Thoughts on the CMS Medicare Quality “Five-Star” Rating System
This past October, the Centers for Medicare & Medicaid Services (CMS) announced two Medicare Quality Improvement Initiatives. I spent part of Thanksgiving weekend analyzing the most recent Star Quality bonus scores and trying to figure out where this program is going and what value we will get from it as an industry. Much of the work that I am doing these days is focused on data. I look at that through the prism of health plan operations where I spent a number of years.
CMS points out the overall improvement in quality which they position as the result of focusing, and incenting quality. I agree that putting funding behind a quality program was a valuable strategy to motivate the industry. This has not always been the case, in fact a former colleague who related a common dialog previous to this program:
- He would present a quality initiative to executive management
- They would nod politely and say, “Yes, of course we are interested in quality!”
- The conversation would continue until the cost of the program was disclosed.
The faces would change, and the response was, “Well, yes, quality is important, but funding is tight right now. We need to focus on programs with a clear ROI”.
Thankfully the Star program has given quality initiatives a clear ROI – for which we are all grateful!
The other dynamic which is positive is that Medicare Advantage has provided a testing ground for new programs, largely the result of ACA. Programs very similar to the Star program are part of the ACO program and the marketplace membership. Risk Adjustment is being fitted to meet these programs also. Private insurance will likely borrow similar structures to insure quality and fair compensation in their various risk sharing arrangements. MA is a significant subset of the population and is providing an excellent sandbox for these initiatives while improving the quality of care that our senior population receives.
My concerns are around the cultures and mission of those plans who are struggling to get to the magic four star level where they will receive the bonus dollars.

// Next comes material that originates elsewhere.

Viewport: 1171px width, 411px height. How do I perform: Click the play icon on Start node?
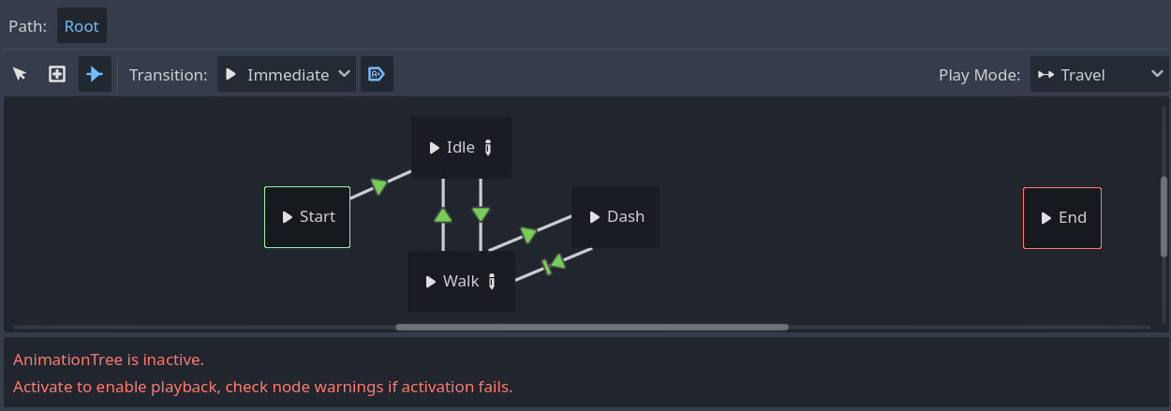coord(288,217)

Having worked in a health plan for almost nine years, and continuing to interact with my current customers, has shown me the dedication of the staffs that work in these plans. One of my most rewarding experiences was leading the call center for the Medicare population. I was humbled each day by the caring and patience the reps on the phones showed to the senior population. I have also seen the dedication of clinical staffs to insuring the care for members is carefully coordinated and that their dignity and wishes were always respected. I sincerely hope that plans with a clear mission find the right tools and supports to improve their ratings to the point where they receive the additional funding to maintain their viability and continue to serve their members and the medical community. I am sure that there are poor quality plans out there, and I agree that they should be eliminated. But I am also rooting for the plans with a mission who are striving to be a bit better.